1 Key Laboratory of Forest Ecology and Management, Institute of Applied Ecology, Chinese Academy of Sciences, Shenyang, China, 110016, email@example.com
2 Qingyuan Forest CERN, Shenyang, China, 110016
3 State Key Laboratory of Urban and Regional Ecology, Research Centre for Eco-environmental Sciences, Chinese Academy of Sciences, Beijing, China, 100085
4 Key Laboratory of Agro-ecological Processes in Subtropical Region, Institute of Subtropical Agriculture, Chinese Academy of Sciences, Changsha, China, 410125
5 Faculty of Veterinary and Agricultural Sciences, The University of Melbourne, Parkville, VIC, 3010, Australia.

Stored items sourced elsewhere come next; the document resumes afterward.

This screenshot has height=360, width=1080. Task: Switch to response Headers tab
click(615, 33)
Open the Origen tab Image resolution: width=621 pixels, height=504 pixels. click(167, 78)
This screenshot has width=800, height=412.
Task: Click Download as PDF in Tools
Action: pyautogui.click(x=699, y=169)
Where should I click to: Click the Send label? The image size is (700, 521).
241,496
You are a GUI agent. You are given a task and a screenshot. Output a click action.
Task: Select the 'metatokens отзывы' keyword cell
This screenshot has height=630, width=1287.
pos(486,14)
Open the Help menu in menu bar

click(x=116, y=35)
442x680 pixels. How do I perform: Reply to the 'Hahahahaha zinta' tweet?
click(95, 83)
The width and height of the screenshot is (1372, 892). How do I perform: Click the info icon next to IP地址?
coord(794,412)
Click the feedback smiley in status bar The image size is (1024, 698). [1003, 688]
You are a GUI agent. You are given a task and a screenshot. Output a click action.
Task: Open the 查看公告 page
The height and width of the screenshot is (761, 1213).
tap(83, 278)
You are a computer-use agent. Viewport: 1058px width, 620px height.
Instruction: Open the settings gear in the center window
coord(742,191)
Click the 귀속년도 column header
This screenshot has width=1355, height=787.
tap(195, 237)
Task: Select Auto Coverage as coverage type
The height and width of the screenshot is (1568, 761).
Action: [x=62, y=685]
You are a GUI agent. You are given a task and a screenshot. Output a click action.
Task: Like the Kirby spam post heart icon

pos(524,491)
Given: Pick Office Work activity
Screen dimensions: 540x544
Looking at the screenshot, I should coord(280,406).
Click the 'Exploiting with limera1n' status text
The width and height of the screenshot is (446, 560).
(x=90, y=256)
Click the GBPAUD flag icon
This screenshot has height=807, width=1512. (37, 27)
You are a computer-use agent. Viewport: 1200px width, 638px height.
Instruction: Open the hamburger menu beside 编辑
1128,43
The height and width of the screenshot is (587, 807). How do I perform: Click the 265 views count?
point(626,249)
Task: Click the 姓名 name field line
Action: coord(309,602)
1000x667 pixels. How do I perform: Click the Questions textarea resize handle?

Soil N2 emission is an important pathway of N losses which is difficult to quantify in terms of both the magnitude and the contributions of the processes involved, yielding uncertainty in closing the N budget for agricultural systems. In this study, by adopting 15N labelling and 15N pairing technique under in vitro anaerobic conditions, the potential production rates of N2O and N2, the N2:N2O, and factors controlling denitrification, combined co-denitrification and anaerobic ammonium oxidation (anammox) were investigated for soils from 8 maize-growing regions across China from 26° N to 46° N latitude. The measured potential rates of N2O and N2 productions were 0.1 to 6.5 nmol 15N g-1 h-1 and 8.1 to 41.5 nmol 15N g-1 h-1, respectively. The dominance of N2 over N2O production resulted in N2:N2O ratios from 4 to 372 in these soils. N2O production was high at low pH soils, suggesting possible inhibition on N2O reduction. Denitrification dominated both N2O and N2 production, contributing to 85 ~ 99% of N2O, and 65 ~ 100% of N2 productions, respectively. Correlation analysis suggested that soil pH explained 30% and 46% of the variations in 15N2O and 15N2 production, respectively. Soil pH was the most important factors controlling the ratio of N2 to N2O emissions through denitrification in the studied upland agricultural soils across China, which implies that we may be able to estimate soil N2 losses from upland soils at a regional scale using N2O emission rates and soil pH.